Greco también indicó que Reynoso fue uno de los 30 intendentes que tuvo Tandil en sus casi 200 años de historia y reivindicó el “sinfín de políticas progresistas para esa época, como la fundación de la casa de la mujer sola o de la madre sola, el impulso del programa familias sustitutas cuando todavía no estaba desarrollado el concepto de los derechos de los niños y los adolescentes. Cada una de estas obras son las que nos fueron marcando y fueron forjando este momento de transformación que tuvo Tandil y que perduró”.

La concejal sostuvo que los partidos políticos y diferentes actores de la sociedad reconocen a Reynoso por “su impronta, su sensibilidad y sobre todo, por su plena entrega” ya que entendió la política como una herramienta para que la comunidad esté mejor, por eso “pasó a ser de la comunidad toda”.

Merecido homenaje

Desde Unidad Ciudadana, María Eugenia Poumé recordó que “habiendo fallecido el intendente Reynoso, desde el bloque del PRO se había propuesto nominar con su nombre una plaza. Nosotros desde la comisión (de Cultura) lo evaluamos y creímos que Reynoso era merecedor de tener una calle con su nombre.
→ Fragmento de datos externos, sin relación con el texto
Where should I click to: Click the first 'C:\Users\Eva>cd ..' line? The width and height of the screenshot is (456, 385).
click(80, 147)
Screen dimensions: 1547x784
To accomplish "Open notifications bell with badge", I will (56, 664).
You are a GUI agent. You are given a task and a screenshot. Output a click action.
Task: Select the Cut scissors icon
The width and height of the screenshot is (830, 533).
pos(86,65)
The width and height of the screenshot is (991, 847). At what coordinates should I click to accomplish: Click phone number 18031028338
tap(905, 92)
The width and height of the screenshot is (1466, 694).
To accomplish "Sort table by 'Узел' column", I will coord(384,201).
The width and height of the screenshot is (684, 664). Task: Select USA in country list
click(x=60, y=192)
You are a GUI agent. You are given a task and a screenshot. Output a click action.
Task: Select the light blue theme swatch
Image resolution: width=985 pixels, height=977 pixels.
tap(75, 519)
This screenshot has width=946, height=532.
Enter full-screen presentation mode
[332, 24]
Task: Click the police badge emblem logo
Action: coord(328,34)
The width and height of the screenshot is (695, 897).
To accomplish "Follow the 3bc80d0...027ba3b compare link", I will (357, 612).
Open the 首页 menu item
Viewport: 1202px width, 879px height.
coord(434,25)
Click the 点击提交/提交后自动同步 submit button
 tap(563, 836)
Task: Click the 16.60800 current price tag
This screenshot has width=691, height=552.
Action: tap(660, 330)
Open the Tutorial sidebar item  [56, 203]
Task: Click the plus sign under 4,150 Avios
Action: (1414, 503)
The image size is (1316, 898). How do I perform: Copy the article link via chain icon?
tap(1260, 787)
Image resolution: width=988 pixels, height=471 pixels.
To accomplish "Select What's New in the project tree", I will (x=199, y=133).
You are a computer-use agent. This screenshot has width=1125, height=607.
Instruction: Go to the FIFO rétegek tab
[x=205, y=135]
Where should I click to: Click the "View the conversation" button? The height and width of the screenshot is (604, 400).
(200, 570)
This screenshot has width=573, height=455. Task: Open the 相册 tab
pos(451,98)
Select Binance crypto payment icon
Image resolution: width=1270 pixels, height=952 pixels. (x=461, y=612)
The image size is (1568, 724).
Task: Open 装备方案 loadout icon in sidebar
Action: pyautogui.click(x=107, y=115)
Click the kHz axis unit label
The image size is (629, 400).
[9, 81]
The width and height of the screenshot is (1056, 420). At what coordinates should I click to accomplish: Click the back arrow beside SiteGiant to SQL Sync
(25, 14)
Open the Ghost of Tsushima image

Estamos muy reconfortados con esto que ha ocurrido porque alguien con la trayectoria política y personal de Reynoso realmente merece tener una calle con su nombre, como tantos otros que tienen su nombre en una arteria de Tandil”.

Además, reconoció que “gracias al intendente Reynoso y al delegado Corbellini, en mi pueblo (María Ignacia), que cumplió 134 años el 11 de septiembre, tenemos la institución más importante respecto a la niñez y a la adolescencia como es la guardería Rayito de Sol”.

La concejal concluyó que “no solamente ha quedado su impronta en Tandil sino también en mi pueblo porque nadie que viva en Vela o que haya pasado por allí puede desconocer la maravillosa tarea que se hace desde la guardería, que espero que en algún momento sea municipalizada para garantizar para siempre su supervivencia”.